## [Work to be completed]
Write down exactly the lines from the one below that has "PRIVACY POLICY (341, 2392)" to the end of the data, both ends included; the pictures should not appear in your copy.

[Pixel coordinate grounding data]

....

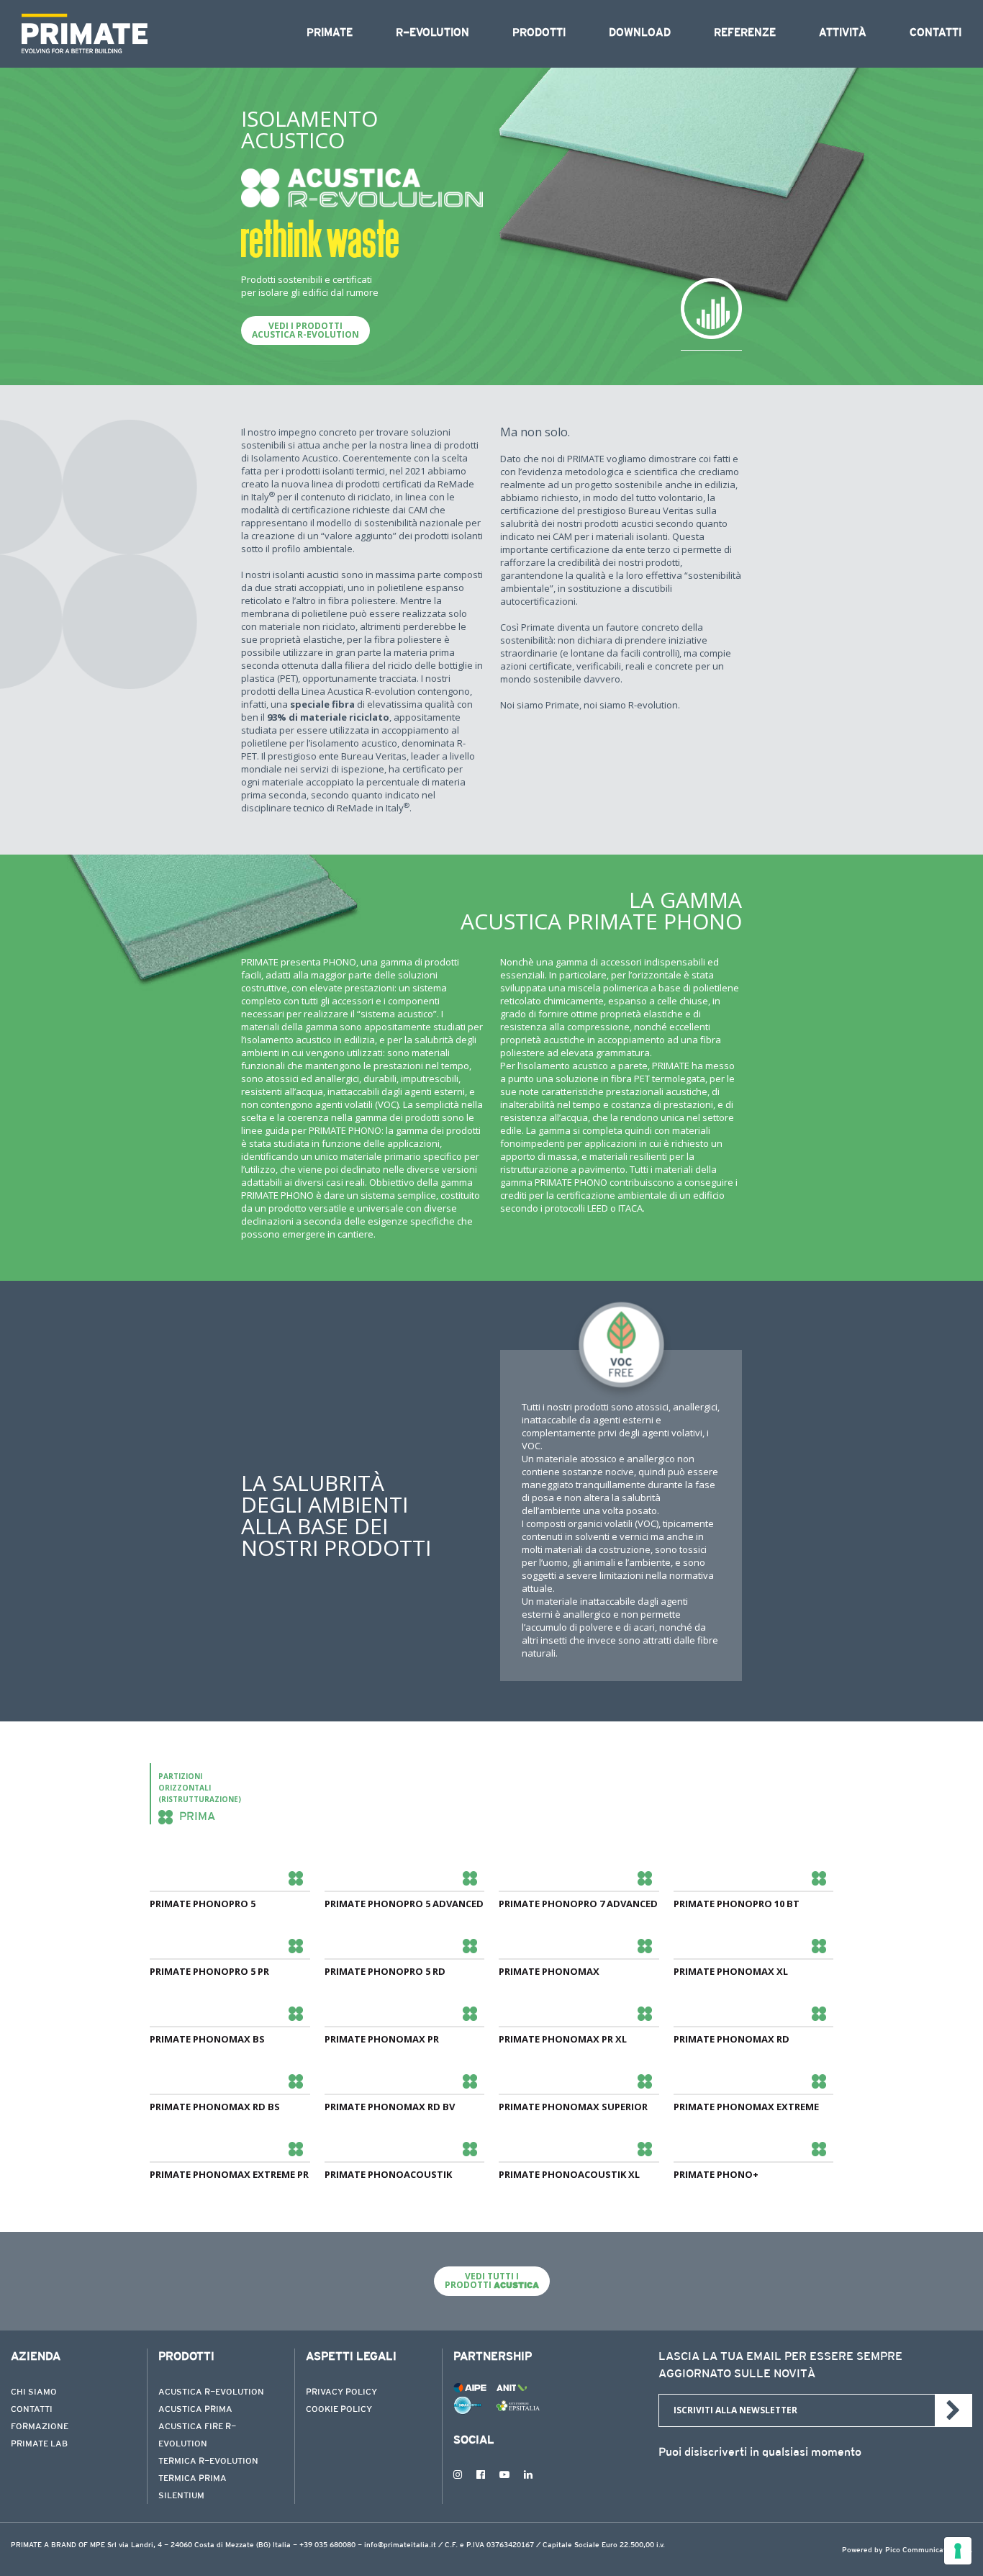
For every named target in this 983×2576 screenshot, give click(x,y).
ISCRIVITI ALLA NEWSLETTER (735, 2410)
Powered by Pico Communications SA (907, 2550)
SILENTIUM (181, 2496)
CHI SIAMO (34, 2392)
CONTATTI (32, 2409)
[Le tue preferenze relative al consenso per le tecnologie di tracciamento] (957, 2550)
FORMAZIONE (39, 2427)
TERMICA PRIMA (192, 2478)
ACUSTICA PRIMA (195, 2409)
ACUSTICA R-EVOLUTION (211, 2392)
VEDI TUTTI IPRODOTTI (492, 2280)
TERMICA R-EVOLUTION (208, 2461)
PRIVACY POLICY (341, 2392)
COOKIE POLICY (339, 2409)
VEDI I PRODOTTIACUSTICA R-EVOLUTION (305, 330)
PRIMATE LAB (39, 2444)
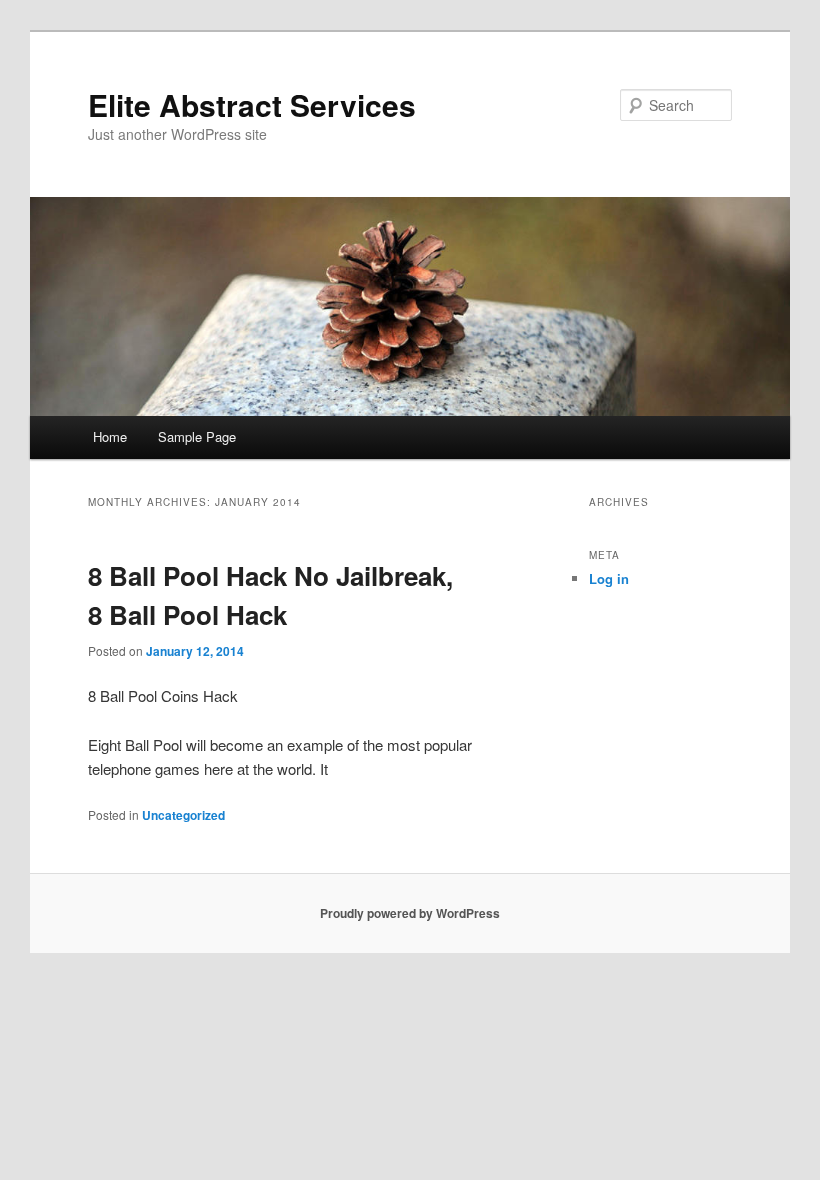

....

## [Output]
PRIVACY POLICY (341, 2392)
COOKIE POLICY (339, 2409)
VEDI I PRODOTTIACUSTICA R-EVOLUTION (305, 330)
PRIMATE LAB (39, 2444)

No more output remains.